Quest'anno dovrebbe essere caratterizzato da un'ulteriore accelerazione della transizione verso un mondo a basse emissioni. La COP26 non ha fatto grandi passi avanti rispetto alle posizioni precedenti – e la strada verso l'azzeramento delle emissioni nette entro il 2050 si prospetta sicuramente lunga e tortuosa – ma io sono un po' più ottimista rispetto al futuro. Sarà il Patto sul clima di Glasgow a cadenzare il ritmo dell'azione per il clima, dato che i governi hanno il compito di realizzare nuovi contributi definiti a livello nazionale (NDC, Nationally Defined Contributions) per la decarbonizzazione, con focus sul 2030, entro la data della prossima COP, che si terrà a Sharm El-Sheikh alla fine del prossimo anno. Prima dell'incontro di Glasgow, la prossima pubblicazione degli NDC era prevista per il 2025.

Gli investitori vogliono un cambiamento e la transizione verso la carbon neutrality creerà molte opportunità - il progresso verso la decarbonizzazione attirerà sempre più capitali, e gli investitori hanno un ruolo essenziale in questo processo.
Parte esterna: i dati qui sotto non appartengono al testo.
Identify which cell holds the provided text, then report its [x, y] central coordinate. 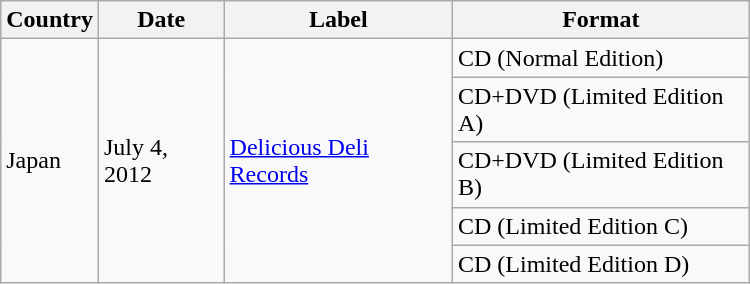
Country [50, 20]
CD (Limited Edition C) [600, 226]
July 4, 2012 [161, 161]
Delicious Deli Records [338, 161]
CD+DVD (Limited Edition B) [600, 174]
CD (Limited Edition D) [600, 264]
Format [600, 20]
Date [161, 20]
Japan [50, 161]
CD (Normal Edition) [600, 58]
CD+DVD (Limited Edition A) [600, 110]
Label [338, 20]
Return the [x, y] coordinate for the center point of the cell that contains the specified text.  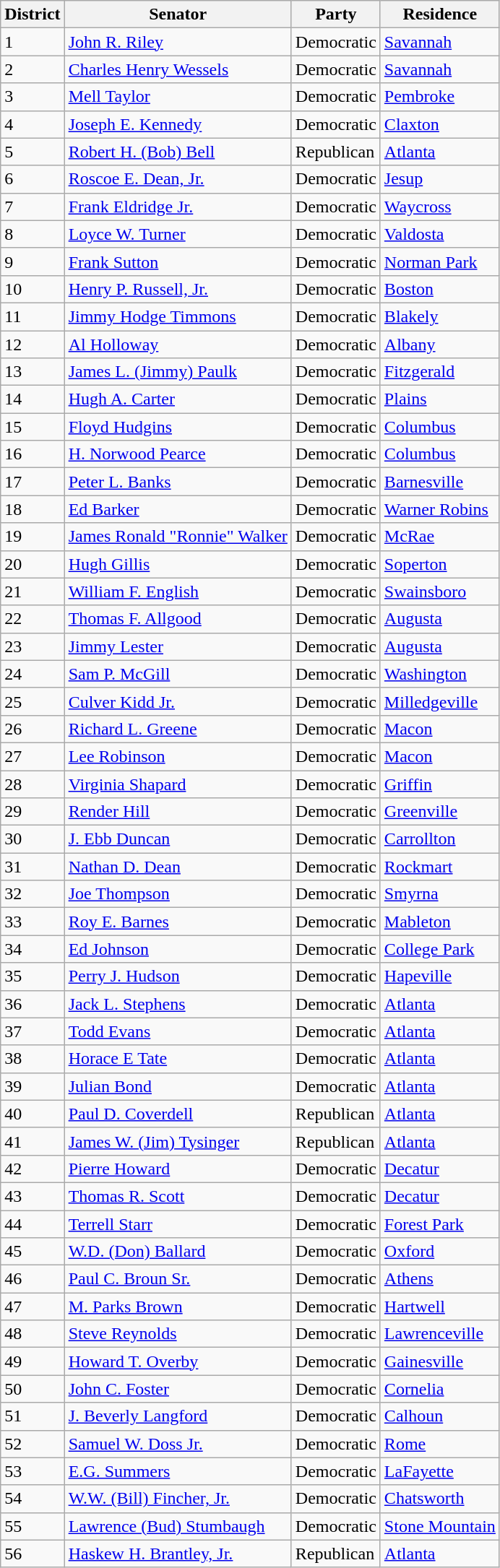
Valdosta [439, 234]
Loyce W. Turner [178, 234]
Frank Eldridge Jr. [178, 207]
Plains [439, 400]
James L. (Jimmy) Paulk [178, 372]
Oxford [439, 1252]
Al Holloway [178, 345]
Party [335, 14]
Greenville [439, 812]
Joe Thompson [178, 895]
43 [33, 1197]
Carrollton [439, 840]
Pembroke [439, 97]
Nathan D. Dean [178, 867]
Horace E Tate [178, 1059]
52 [33, 1444]
Thomas R. Scott [178, 1197]
Howard T. Overby [178, 1362]
50 [33, 1389]
30 [33, 840]
E.G. Summers [178, 1472]
Claxton [439, 124]
32 [33, 895]
Chatsworth [439, 1499]
J. Ebb Duncan [178, 840]
LaFayette [439, 1472]
H. Norwood Pearce [178, 454]
Pierre Howard [178, 1169]
Lee Robinson [178, 757]
3 [33, 97]
23 [33, 647]
Steve Reynolds [178, 1335]
31 [33, 867]
Frank Sutton [178, 262]
Julian Bond [178, 1087]
14 [33, 400]
Lawrenceville [439, 1335]
Robert H. (Bob) Bell [178, 152]
1 [33, 42]
39 [33, 1087]
Smyrna [439, 895]
W.W. (Bill) Fincher, Jr. [178, 1499]
James Ronald "Ronnie" Walker [178, 537]
10 [33, 289]
28 [33, 784]
Hartwell [439, 1307]
21 [33, 592]
Senator [178, 14]
Richard L. Greene [178, 729]
Albany [439, 345]
Griffin [439, 784]
Waycross [439, 207]
48 [33, 1335]
Sam P. McGill [178, 674]
Soperton [439, 564]
18 [33, 509]
Perry J. Hudson [178, 977]
Washington [439, 674]
John R. Riley [178, 42]
26 [33, 729]
24 [33, 674]
13 [33, 372]
Peter L. Banks [178, 482]
McRae [439, 537]
Jimmy Lester [178, 647]
40 [33, 1114]
22 [33, 619]
Ed Johnson [178, 949]
John C. Foster [178, 1389]
46 [33, 1280]
Cornelia [439, 1389]
District [33, 14]
Joseph E. Kennedy [178, 124]
19 [33, 537]
Mableton [439, 922]
37 [33, 1032]
55 [33, 1527]
Norman Park [439, 262]
Roscoe E. Dean, Jr. [178, 179]
Samuel W. Doss Jr. [178, 1444]
25 [33, 702]
Todd Evans [178, 1032]
Blakely [439, 316]
17 [33, 482]
16 [33, 454]
5 [33, 152]
Hapeville [439, 977]
51 [33, 1417]
Jesup [439, 179]
William F. English [178, 592]
Render Hill [178, 812]
Athens [439, 1280]
Warner Robins [439, 509]
38 [33, 1059]
44 [33, 1225]
Virginia Shapard [178, 784]
Boston [439, 289]
53 [33, 1472]
41 [33, 1142]
Jimmy Hodge Timmons [178, 316]
Paul C. Broun Sr. [178, 1280]
Haskew H. Brantley, Jr. [178, 1554]
Swainsboro [439, 592]
Ed Barker [178, 509]
56 [33, 1554]
33 [33, 922]
Paul D. Coverdell [178, 1114]
2 [33, 69]
Gainesville [439, 1362]
Rockmart [439, 867]
35 [33, 977]
J. Beverly Langford [178, 1417]
6 [33, 179]
49 [33, 1362]
Jack L. Stephens [178, 1004]
8 [33, 234]
20 [33, 564]
Hugh A. Carter [178, 400]
Roy E. Barnes [178, 922]
36 [33, 1004]
15 [33, 427]
Rome [439, 1444]
27 [33, 757]
Milledgeville [439, 702]
Forest Park [439, 1225]
Fitzgerald [439, 372]
42 [33, 1169]
Thomas F. Allgood [178, 619]
34 [33, 949]
4 [33, 124]
12 [33, 345]
29 [33, 812]
Stone Mountain [439, 1527]
47 [33, 1307]
Culver Kidd Jr. [178, 702]
Terrell Starr [178, 1225]
Mell Taylor [178, 97]
Henry P. Russell, Jr. [178, 289]
11 [33, 316]
7 [33, 207]
Residence [439, 14]
45 [33, 1252]
Lawrence (Bud) Stumbaugh [178, 1527]
54 [33, 1499]
M. Parks Brown [178, 1307]
Floyd Hudgins [178, 427]
Charles Henry Wessels [178, 69]
Calhoun [439, 1417]
Barnesville [439, 482]
Hugh Gillis [178, 564]
9 [33, 262]
James W. (Jim) Tysinger [178, 1142]
W.D. (Don) Ballard [178, 1252]
College Park [439, 949]
Determine the (x, y) coordinate at the center of the cell enclosing the given text.  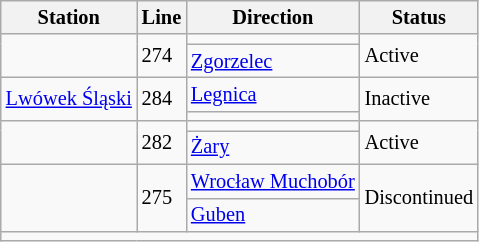
274 (162, 56)
Inactive (419, 98)
Status (419, 17)
Direction (273, 17)
Legnica (273, 94)
Żary (273, 147)
Discontinued (419, 198)
275 (162, 198)
Guben (273, 215)
Wrocław Muchobór (273, 181)
Lwówek Śląski (69, 98)
Line (162, 17)
282 (162, 142)
284 (162, 98)
Zgorzelec (273, 61)
Station (69, 17)
Provide the (x, y) coordinate of the cell's center where the given text is located.  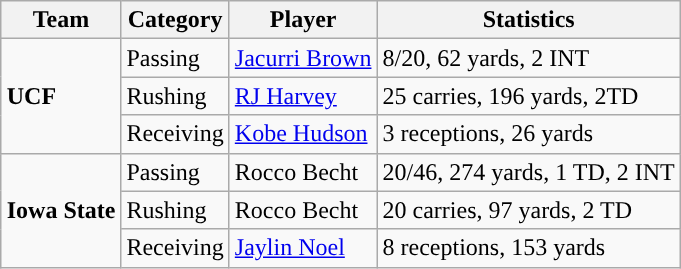
Kobe Hudson (303, 134)
20/46, 274 yards, 1 TD, 2 INT (528, 172)
Player (303, 20)
25 carries, 196 yards, 2TD (528, 96)
3 receptions, 26 yards (528, 134)
8 receptions, 153 yards (528, 248)
Iowa State (61, 210)
Team (61, 20)
20 carries, 97 yards, 2 TD (528, 210)
8/20, 62 yards, 2 INT (528, 58)
Statistics (528, 20)
Jaylin Noel (303, 248)
Category (175, 20)
Jacurri Brown (303, 58)
UCF (61, 96)
RJ Harvey (303, 96)
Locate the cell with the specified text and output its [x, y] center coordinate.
Dando un rapido sguardo alle vendite di fondi nel 2021, emergono afflussi record in portafogli ESG a livello globale (a fine novembre) di 649 miliardi di dollari – con un incremento significativo rispetto ai 542 miliardi e ai 285 miliardi attirati da queste strategie, rispettivamente, nel 2020 e nel 2019, in base ai dati di Refinitiv Lipper. La riduzione dei rischi climatici nei portafogli e la ricerca di opportunità in settori e tecnologie leader per la transizione energetica costituiranno uno dei temi principali del 2022.

Un contesto ottimistico per gli investimenti

La buona notizia in termini prospettici è che si vede finalmente la luce in fondo al tunnel della pandemia. Potremo tornare alla normalità dei viaggi e della vita sociale, con grandi vantaggi per l'economia. Per di più, la necessità di rivitalizzare le imprese e di riqualificare le supply chain imprimerà un'accelerazione all'attività, cui contribuirà anche la costante ricerca di modelli di business più sostenibili. Il mondo delle imprese è in buona salute e registra una crescita dei profitti sufficientemente rapida, mentre le famiglie sono favorite dalla crescita sostenuta dell'occupazione e dei salari.

Riguardo alle politiche monetarie, si prospetta un inasprimento generalizzato ma, almeno per quest'anno, non torneremo neppure al livello dei tassi d'interesse dell'immediata fase pre-pandemia. Dal mio punto di vista, tutto questo non è sufficiente a danneggiare il ciclo economico. L'inizio del nuovo anno si sta dimostrando impegnativo, con i mercati impegnati a prevedere quale sarà l'andamento dei tassi, ma gli utili per azione a livello globale cresceranno ancora anche quest'anno, le società continueranno a fare innovazione e i consumatori avranno ancora margini di recupero in termini di spesa – specialmente in ambiti come le vacanze e l'ospitalità. Non mancano ragioni di ottimismo per il 2022, anche se gennaio si sta dimostrando piuttosto impegnativo.